Original films shown
- Fatima's Dance (1903)
- A Dash Through the Clouds (1912)
- Gertie the Dinosaur (1914)
- The Noise of Bombs (1914)
- Dealing for Daisy (1915)
- Shifting Sands (1918)
- The Phantom of the Opera (1925)

Original Mickey Mouse shorts shown
- Steamboat Willie (1928)
- Plane Crazy (1929)
- Traffic Troubles (1931)
- The Moose Hunt (1931)
- The Dognapper (1934)
- Mickey's Polo Team (1936)

Current Mickey Mouse shorts showing
- No Service (2013)
- Yodelberg (2013)
- Croissant de Triomphe (2013)
- Tokyo Go (2013)
- Bad Ear Day (2013)
- Our Floating Dreams (2019)

==Magic Kingdom==
The version at Magic Kingdom is also located on Main Street, U.S.A., and opened with the park on October 1, 1971. As with the Disneyland version, the cinema at Magic Kingdom originally showed silent films before switching exclusively to Disney Animation shorts (in 1988 in conjunction with Mickey Mouse's 60th Birthday). By 1994, the cinema showed the Mickey's Audition short that was previously shown at Disney-MGM Studios. Here, it aired under the title of Mickey's Big Break, alongside classic shorts Steamboat Willie, Plane Crazy, The Dognapper, Traffic Troubles, The Moose Hunt, and Mickey's Polo Team.

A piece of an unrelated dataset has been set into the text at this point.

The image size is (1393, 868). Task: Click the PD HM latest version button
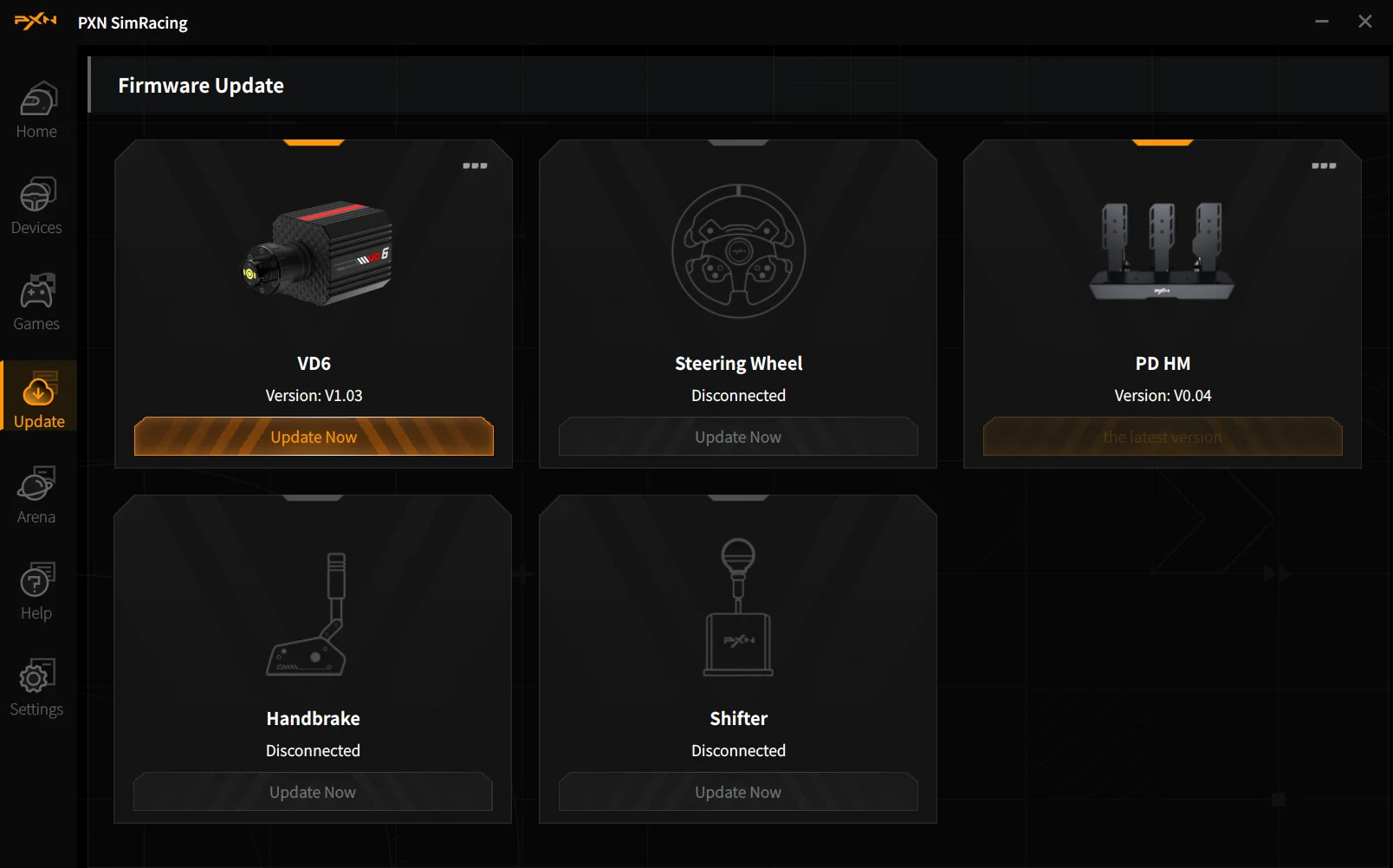point(1163,437)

In early 1998, Main Street Cinema (the attraction) closed, the viewing platform and the original screens were all removed to maximize the square footage for the new retail format. Its original retail incarnation made some effort to connect to the cinema roots. Among other Disney shorts, such as Peculiar Penguins and Mickey's Garden, it showed some of Walt Disney's Kansas City films (including his very first), and the decor included film reels and filmstrip props scattered throughout. By 2005, it became a venue for guests to play the Virtual Magic Kingdom online game. VMK Central closed on September 30, 2007, and was replaced with a gift shop called The Art of Disney that November. It remained as such until 2021, when the store was closed and the artwork formerly housed there was relocated to a shop in Fantasyland.

In May 2021, the venue was used as a temporary location for the Sweets and Treats shop. For the 50th Anniversary Celebrations, the venue became home to continuous showings of The Magic of Walt Disney World, containing a shop known as the Walt Disney World Vault Collection Store. In 2023, the venue transitioned to a shop selling Mickey Mouse merchandise, and by February 2024 the marquee sign was changed to read "Mickey Mouseterpieces".

==Tokyo Disneyland==
The Cinema at Tokyo Disneyland was housed in the World Bazaar, and operated from the park's opening day on April 15, 1983, until October 20, 2002, when the cinema closed to make way for an extension to the Emporium shop next-door, with the combined lot being renamed to the Grand Emporium in December 2002. The Main Street Cinema signage was removed in the process.